Analysis of Ugandan Cervical Carcinomas Identifies Human Papillomavirus (HPV) Clade-specific Epigenome and Transcriptome Landscapes

, by Nick Griner, Ph.D. and Cindy Kyi, Ph.D.

The Cancer Genome Characterization Initiative (CGCI)

The Cancer Genome Characterization Initiative (CGCI) characterizes pediatric and rare adult cancers.

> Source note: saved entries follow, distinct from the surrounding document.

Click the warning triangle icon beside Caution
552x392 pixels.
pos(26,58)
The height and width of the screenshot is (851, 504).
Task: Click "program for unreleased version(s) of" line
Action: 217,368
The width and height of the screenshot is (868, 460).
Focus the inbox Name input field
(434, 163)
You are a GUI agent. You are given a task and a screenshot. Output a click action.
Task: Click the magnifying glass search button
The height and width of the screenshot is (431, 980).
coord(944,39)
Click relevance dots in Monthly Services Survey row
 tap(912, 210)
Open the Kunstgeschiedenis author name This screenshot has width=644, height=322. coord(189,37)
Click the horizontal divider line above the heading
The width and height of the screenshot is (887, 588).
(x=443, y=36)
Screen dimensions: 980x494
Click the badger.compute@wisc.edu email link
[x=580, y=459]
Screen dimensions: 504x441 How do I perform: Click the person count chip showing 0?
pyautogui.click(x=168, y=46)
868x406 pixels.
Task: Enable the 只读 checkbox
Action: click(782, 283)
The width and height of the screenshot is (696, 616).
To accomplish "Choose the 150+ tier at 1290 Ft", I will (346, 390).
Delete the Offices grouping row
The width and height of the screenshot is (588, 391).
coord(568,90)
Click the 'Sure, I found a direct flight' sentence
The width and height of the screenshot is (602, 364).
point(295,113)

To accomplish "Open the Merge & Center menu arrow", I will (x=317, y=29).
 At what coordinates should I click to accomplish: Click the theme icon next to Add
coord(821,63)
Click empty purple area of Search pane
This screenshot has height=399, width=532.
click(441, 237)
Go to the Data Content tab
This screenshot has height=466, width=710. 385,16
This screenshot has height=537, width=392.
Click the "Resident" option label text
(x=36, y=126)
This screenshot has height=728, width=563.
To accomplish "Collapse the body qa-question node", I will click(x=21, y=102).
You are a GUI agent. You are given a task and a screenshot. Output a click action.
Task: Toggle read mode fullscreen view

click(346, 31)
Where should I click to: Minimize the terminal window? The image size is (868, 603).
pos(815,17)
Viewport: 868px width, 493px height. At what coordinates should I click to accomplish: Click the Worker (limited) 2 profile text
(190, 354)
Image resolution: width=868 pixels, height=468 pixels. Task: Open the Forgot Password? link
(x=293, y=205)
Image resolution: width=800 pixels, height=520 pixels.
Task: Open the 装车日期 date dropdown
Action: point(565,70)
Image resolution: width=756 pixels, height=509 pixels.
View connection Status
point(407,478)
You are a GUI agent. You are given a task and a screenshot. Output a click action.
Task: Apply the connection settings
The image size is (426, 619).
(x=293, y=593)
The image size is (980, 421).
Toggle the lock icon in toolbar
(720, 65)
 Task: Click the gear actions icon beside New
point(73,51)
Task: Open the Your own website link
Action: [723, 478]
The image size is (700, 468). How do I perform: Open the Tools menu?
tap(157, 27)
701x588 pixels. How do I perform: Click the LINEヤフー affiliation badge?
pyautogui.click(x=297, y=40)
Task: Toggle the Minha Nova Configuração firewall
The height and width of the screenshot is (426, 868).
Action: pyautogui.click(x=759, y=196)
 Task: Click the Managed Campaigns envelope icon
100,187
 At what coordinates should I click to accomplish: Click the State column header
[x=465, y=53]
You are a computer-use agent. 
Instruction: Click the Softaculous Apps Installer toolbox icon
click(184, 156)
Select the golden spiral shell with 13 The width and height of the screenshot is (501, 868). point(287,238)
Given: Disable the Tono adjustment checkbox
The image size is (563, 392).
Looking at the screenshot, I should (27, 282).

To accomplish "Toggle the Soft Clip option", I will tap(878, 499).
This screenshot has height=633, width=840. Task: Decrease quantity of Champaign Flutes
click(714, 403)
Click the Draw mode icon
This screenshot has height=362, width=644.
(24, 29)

Cervical cancer is the leading cause of cancer death among women in Africa.1 This is largely due to patients being diagnosed at later stages of the disease, leading to poor prognosis. Other factors of poor prognosis include high prevalence of genital human papillomavirus (HPV) infection and limited treatment options. Limited use of vaccine and lack of utilization of Pap smear as a form of prevention in developing countries like Uganda are leading to predictions of a 50% increase in cervical cancer mortality by 2040.2

Human Immunodeficiency Virus (HIV) infection rate remains relatively high in developing countries. HIV has been classified as an indirect carcinogen through immune suppression that can lead to a number of specific cancers in AIDS patients. HIV is also linked to higher rates of HPV acquisition, and co-infection reduces the likelihood of HPV clearance, leading to increased risk of cervical cancer. It has been found that HPV infection is necessary for cervical cancer, but not sufficient.3 A number of genomic cervical cancer studies, primarily conducted in non-African patients, have revealed a molecular profile of a number of different pathways involved including copy number amplifications and somatic alterations.4,5 However, the role of HIV in these genomic cervical cancer studies has not been adequately addressed.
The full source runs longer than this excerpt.